TASK DIRECTIONS
Provide the records once more, identical to the original.

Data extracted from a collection
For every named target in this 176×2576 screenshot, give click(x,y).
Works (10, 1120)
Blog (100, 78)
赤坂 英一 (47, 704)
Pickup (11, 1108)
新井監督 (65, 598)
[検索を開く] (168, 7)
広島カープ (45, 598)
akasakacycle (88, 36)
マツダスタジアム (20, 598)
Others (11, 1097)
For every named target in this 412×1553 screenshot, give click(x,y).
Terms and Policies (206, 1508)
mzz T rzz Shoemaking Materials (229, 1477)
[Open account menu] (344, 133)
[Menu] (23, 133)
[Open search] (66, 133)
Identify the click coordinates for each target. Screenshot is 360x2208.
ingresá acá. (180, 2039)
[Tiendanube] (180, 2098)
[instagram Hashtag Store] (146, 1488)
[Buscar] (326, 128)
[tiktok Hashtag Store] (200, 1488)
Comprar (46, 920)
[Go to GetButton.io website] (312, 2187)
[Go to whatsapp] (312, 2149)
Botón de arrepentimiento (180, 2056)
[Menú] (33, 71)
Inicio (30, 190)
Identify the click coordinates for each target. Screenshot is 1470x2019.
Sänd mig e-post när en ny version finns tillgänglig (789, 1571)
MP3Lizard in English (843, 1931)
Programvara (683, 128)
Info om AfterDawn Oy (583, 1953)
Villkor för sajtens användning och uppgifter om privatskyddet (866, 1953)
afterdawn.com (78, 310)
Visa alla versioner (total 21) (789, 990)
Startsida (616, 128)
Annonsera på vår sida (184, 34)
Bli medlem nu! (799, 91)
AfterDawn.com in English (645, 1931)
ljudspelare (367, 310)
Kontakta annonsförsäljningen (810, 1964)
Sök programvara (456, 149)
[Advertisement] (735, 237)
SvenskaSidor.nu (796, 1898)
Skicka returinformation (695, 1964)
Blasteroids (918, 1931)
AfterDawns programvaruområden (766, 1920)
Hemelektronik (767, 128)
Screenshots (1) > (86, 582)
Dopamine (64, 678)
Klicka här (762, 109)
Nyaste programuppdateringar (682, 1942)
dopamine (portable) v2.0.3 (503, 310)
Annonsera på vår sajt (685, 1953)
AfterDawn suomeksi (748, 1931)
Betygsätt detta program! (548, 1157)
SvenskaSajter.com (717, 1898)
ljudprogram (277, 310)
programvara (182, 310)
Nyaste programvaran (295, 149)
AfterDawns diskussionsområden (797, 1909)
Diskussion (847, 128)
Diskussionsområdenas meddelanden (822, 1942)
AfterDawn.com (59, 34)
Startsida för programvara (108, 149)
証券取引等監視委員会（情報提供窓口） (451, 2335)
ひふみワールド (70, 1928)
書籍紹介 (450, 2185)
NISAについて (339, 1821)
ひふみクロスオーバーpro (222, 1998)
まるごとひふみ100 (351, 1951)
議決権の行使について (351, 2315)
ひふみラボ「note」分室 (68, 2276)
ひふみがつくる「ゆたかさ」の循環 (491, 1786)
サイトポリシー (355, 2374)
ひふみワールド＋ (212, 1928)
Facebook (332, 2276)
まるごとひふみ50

ANSWER SECTION
For every named target in this 176×2576 screenshot, give click(x,y).
Works (10, 1120)
Blog (100, 78)
赤坂 英一 (47, 704)
Pickup (11, 1108)
新井監督 (65, 598)
[検索を開く] (168, 7)
広島カープ (45, 598)
akasakacycle (88, 36)
マツダスタジアム (20, 598)
Others (11, 1097)
For every named target in this 412×1553 screenshot, give click(x,y).
Terms and Policies (206, 1508)
mzz T rzz Shoemaking Materials (229, 1477)
[Open account menu] (344, 133)
[Menu] (23, 133)
[Open search] (66, 133)
Identify the click coordinates for each target. Screenshot is 360x2208.
ingresá acá. (180, 2039)
[Tiendanube] (180, 2098)
[instagram Hashtag Store] (146, 1488)
[Buscar] (326, 128)
[tiktok Hashtag Store] (200, 1488)
Comprar (46, 920)
[Go to GetButton.io website] (312, 2187)
[Go to whatsapp] (312, 2149)
Botón de arrepentimiento (180, 2056)
[Menú] (33, 71)
Inicio (30, 190)
Identify the click coordinates for each target. Screenshot is 1470x2019.
Sänd mig e-post när en ny version finns tillgänglig (789, 1571)
MP3Lizard in English (843, 1931)
Programvara (683, 128)
Info om AfterDawn Oy (583, 1953)
Villkor för sajtens användning och uppgifter om privatskyddet (866, 1953)
afterdawn.com (78, 310)
Visa alla versioner (total 21) (789, 990)
Startsida (616, 128)
Annonsera på vår sida (184, 34)
Bli medlem nu! (799, 91)
AfterDawn.com in English (645, 1931)
ljudspelare (367, 310)
Kontakta annonsförsäljningen (810, 1964)
Sök programvara (456, 149)
[Advertisement] (735, 237)
SvenskaSidor.nu (796, 1898)
Skicka returinformation (695, 1964)
Blasteroids (918, 1931)
AfterDawns programvaruområden (766, 1920)
Hemelektronik (767, 128)
Screenshots (1) > (86, 582)
Dopamine (64, 678)
Klicka här (762, 109)
Nyaste programuppdateringar (682, 1942)
dopamine (portable) v2.0.3 (503, 310)
Annonsera på vår sajt (685, 1953)
AfterDawn suomeksi (748, 1931)
Betygsätt detta program! (548, 1157)
SvenskaSajter.com (717, 1898)
ljudprogram (277, 310)
programvara (182, 310)
Nyaste programvaran (295, 149)
AfterDawns diskussionsområden (797, 1909)
Diskussion (847, 128)
Diskussionsområdenas meddelanden (822, 1942)
AfterDawn.com (59, 34)
Startsida för programvara (108, 149)
証券取引等監視委員会（情報提供窓口） (451, 2335)
ひふみワールド (70, 1928)
書籍紹介 (450, 2185)
NISAについて (339, 1821)
ひふみクロスオーバーpro (222, 1998)
まるごとひふみ100 (351, 1951)
議決権の行使について (351, 2315)
ひふみラボ「note」分室 (68, 2276)
ひふみがつくる「ゆたかさ」の循環 (491, 1786)
サイトポリシー (355, 2374)
ひふみワールド＋ (212, 1928)
Facebook (332, 2276)
まるごとひふみ50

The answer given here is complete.